Как художник я должна ценить каждый пройденный сантиметр пути. Написала две страницы книги? Очень хорошо. Два телефонных звонка насчет мюзикла? Тоже хорошо. Я должна постоянно искать следующий правильный шаг и делать его, как бы скромен с виду он ни был. Надо пестовать свою карьеру. Надо о ней заботиться. Каждый день должен приносить небольшой шаг вперед. Как действовал бы художник, знающий себе цену? Вот и вы действуйте так же. Сегодня я поеду в Ист-Виллидж послушать дуэт, мужчину и женщину. Мы дружим, и я хочу их поддержать. Оба могут по праву считаться звездами Бродвея, и выступать по вечерам им незачем, однако эти выступления позволяют заполнить дни продуктивной деятельностью и заниматься ею исключительно ради любви к искусству. Он не сегодня завтра займется постановкой шоу в Линкольн-центре. Она собирается в Европу, где ей предложили заглавную роль в новом мюзикле. Вечерние же выступления с романтическими дуэтами позволяют раскрыть ту сторону таланта, которая остается незадействованной. Я пойду на выступление и буду слушать, как они поют, чтобы дать понять: я всецело на стороне их мечты.
Красота — это экстаз; она проста, как голод.
СОМЕРСЕТ МОЭМ
Как легко бывает художнику поддаться и позволить другим выстраивать его творческий путь. Как легко ждать, пока тебя выберут. Но пассивность такого рода влечет за собой отчаяние. Чтобы быть здоровым и полным жизни, художник должен сам проявлять активность.

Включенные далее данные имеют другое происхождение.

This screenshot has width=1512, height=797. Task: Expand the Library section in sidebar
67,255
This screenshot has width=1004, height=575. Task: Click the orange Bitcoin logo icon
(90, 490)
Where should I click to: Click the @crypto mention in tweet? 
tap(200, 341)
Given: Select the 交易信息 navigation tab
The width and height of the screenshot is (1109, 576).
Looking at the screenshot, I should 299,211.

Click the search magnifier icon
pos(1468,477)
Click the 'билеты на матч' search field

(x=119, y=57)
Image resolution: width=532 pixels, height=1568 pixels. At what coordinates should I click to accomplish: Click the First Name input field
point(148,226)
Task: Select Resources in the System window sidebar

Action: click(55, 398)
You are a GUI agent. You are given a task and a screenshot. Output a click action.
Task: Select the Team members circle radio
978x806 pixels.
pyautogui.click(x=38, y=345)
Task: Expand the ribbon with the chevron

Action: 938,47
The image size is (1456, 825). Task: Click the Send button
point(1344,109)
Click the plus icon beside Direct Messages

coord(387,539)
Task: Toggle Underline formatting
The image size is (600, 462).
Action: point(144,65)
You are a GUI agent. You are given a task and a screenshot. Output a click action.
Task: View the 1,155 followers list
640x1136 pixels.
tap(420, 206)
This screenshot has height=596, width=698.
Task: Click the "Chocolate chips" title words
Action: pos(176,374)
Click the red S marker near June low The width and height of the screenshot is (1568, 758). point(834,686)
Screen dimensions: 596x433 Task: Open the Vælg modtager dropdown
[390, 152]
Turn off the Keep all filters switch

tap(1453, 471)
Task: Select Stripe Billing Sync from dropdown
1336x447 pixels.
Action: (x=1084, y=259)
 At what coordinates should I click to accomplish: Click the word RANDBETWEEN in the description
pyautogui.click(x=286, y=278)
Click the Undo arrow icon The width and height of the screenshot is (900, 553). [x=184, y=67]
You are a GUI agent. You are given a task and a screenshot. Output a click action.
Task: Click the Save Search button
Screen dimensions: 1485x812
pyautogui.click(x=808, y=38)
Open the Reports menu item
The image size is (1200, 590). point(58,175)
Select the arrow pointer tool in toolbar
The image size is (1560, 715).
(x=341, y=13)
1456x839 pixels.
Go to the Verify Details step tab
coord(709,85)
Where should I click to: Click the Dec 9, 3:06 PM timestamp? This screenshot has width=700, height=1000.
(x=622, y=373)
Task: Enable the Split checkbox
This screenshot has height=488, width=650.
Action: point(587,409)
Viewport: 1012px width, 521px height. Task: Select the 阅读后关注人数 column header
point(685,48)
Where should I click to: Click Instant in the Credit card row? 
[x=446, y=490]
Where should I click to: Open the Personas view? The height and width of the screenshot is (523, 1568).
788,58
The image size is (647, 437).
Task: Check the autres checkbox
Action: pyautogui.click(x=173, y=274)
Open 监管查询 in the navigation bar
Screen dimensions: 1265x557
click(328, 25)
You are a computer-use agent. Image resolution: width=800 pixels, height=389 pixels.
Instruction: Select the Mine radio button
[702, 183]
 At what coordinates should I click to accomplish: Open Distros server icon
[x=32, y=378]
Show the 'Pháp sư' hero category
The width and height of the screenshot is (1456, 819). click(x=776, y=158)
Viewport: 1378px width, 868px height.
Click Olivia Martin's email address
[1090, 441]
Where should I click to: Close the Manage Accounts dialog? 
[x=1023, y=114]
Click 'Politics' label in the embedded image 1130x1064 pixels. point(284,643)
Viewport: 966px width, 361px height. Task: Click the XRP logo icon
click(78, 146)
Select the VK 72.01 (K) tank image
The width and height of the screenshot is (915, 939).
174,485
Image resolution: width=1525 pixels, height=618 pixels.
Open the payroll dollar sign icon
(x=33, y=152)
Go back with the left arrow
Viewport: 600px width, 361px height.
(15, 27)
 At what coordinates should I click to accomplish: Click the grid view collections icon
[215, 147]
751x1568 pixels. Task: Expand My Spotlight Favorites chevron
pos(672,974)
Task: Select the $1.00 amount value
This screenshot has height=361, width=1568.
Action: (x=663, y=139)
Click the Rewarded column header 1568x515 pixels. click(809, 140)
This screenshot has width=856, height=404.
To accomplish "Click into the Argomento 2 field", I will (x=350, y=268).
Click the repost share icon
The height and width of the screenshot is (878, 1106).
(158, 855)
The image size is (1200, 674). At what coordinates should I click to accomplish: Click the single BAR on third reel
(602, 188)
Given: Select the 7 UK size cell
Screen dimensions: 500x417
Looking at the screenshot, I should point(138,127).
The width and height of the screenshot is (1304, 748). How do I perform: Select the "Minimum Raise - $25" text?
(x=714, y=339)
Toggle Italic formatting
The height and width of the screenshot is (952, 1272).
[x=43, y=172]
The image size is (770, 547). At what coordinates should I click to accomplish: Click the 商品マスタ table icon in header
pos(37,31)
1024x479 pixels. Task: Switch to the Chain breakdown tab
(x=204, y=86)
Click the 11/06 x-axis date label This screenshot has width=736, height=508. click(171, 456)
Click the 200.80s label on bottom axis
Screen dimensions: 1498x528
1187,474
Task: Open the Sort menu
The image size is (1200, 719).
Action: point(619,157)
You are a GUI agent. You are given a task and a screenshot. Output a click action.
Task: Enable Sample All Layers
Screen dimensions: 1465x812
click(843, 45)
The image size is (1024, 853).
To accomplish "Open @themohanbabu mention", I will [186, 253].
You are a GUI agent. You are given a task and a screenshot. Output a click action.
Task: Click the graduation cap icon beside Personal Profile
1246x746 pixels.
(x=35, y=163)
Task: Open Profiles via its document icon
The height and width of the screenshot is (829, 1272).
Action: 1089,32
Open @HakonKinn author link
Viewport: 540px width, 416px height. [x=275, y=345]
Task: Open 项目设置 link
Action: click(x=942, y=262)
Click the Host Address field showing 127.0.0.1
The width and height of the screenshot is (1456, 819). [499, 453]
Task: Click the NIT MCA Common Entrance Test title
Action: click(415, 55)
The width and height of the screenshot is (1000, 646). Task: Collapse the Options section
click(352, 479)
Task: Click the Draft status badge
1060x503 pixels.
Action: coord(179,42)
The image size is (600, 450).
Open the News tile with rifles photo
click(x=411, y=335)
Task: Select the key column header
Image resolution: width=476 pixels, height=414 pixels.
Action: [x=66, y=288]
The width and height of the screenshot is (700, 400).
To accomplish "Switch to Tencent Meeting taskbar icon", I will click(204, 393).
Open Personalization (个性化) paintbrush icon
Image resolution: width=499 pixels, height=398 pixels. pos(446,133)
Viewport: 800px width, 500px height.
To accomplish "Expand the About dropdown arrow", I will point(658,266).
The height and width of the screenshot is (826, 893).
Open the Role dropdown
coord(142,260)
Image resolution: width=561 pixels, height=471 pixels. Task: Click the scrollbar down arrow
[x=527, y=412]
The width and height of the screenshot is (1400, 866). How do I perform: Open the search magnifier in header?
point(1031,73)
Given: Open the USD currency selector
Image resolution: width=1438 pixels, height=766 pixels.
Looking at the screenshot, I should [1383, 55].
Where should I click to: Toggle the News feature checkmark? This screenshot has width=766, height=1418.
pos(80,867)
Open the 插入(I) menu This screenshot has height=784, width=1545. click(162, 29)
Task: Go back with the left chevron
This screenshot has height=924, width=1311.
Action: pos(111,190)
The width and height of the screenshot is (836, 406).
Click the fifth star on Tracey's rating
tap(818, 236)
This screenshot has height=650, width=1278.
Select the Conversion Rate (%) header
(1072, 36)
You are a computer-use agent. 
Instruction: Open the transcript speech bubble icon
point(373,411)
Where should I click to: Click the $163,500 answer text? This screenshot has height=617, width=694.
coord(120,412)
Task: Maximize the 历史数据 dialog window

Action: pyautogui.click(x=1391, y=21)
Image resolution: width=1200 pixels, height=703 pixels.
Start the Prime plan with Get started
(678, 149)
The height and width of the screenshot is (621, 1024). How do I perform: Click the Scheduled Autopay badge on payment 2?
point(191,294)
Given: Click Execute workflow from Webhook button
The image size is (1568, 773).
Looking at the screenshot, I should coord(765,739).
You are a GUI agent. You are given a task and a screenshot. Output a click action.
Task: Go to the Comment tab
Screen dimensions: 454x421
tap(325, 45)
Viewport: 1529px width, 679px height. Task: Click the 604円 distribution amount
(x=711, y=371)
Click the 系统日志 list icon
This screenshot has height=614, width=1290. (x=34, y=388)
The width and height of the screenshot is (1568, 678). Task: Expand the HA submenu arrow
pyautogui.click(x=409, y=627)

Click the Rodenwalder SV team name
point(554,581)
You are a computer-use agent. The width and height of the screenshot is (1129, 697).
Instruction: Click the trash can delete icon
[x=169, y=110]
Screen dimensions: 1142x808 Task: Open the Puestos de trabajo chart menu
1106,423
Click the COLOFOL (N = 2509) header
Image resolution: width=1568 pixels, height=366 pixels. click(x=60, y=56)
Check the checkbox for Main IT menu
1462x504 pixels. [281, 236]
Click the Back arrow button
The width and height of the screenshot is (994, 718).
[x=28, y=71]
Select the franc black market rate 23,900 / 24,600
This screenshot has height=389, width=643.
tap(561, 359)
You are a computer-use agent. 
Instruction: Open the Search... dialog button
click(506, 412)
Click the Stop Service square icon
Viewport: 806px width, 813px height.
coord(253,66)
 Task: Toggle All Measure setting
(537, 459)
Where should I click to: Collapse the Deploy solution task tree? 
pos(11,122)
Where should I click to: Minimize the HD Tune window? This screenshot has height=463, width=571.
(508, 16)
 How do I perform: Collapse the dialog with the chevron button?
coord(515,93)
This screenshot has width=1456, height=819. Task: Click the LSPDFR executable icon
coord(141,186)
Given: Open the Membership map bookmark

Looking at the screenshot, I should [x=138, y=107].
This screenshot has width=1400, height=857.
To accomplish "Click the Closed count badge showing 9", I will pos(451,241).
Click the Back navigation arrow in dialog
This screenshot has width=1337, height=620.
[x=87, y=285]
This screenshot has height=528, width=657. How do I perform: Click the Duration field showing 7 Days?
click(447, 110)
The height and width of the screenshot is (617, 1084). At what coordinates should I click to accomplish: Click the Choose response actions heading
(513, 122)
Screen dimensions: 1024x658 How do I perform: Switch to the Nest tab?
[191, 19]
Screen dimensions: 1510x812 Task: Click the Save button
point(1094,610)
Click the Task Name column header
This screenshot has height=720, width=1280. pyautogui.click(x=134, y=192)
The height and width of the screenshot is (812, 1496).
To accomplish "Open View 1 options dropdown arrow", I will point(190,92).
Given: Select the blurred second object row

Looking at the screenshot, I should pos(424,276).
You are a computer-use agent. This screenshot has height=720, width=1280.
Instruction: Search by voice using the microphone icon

Писатель должен писать из любви к делу, а не потому лишь, что заключил контракт с издательством. Актер должен сознательно искать возможность играть не только на прослушиваниях. Певец должен стремиться петь не только по вечерам в мюзиклах.
Если поэзия похожа на оргазм, тогда преподавателя поэзии можно уподобить тому, кто изучает следы страсти на простынях.
ИРВИНГ ЛЕЙТОН
Художники очень похожи на спортсменов. Как художник я должна тщательно следить за эффективностью тренировок. Я словно триатлонист от искусства — нуждаюсь в гармоничном развитии. Мне следует вооружиться собственными талантами и потратить время и силы, чтобы в полной мере их использовать. Именно это и делают мои друзья-певцы. Именно это должна делать и я.
Сейчас я пишу нон-фикшн. Это очень специфическая область письма, и чтобы справиться с задачей, нужно внимательнейшим образом следить за совершенно определенными вещами. Требуется постоянно настраивать окружающий мир на прозаический, информативный лад. Чтобы писать нон-фикшн, нужно уметь ухватить факты. Конкретика во всех видах тоже полезна, однако она порождает нечто вроде эмоциональной миопии. Для противовеса я слушаю оперу — бурную, романтичную, безудержную: это помогает моему внутреннему мечтателю выйти на передний план, в самый центр. В дни, когда я позволяю себе переходить от одной из этих двух форм к другой, чувствую себя более уравновешенной. Слишком много нон-фикшн — и я словно в стену упираюсь. Слишком много оперы — и начинаю бояться, что меня просто унесет прочь от жизни в том виде, в каком я ее знаю. А вот чередуя обе формы, я делаю по шажку тут и там и ощущаю гармонию и даже оптимизм.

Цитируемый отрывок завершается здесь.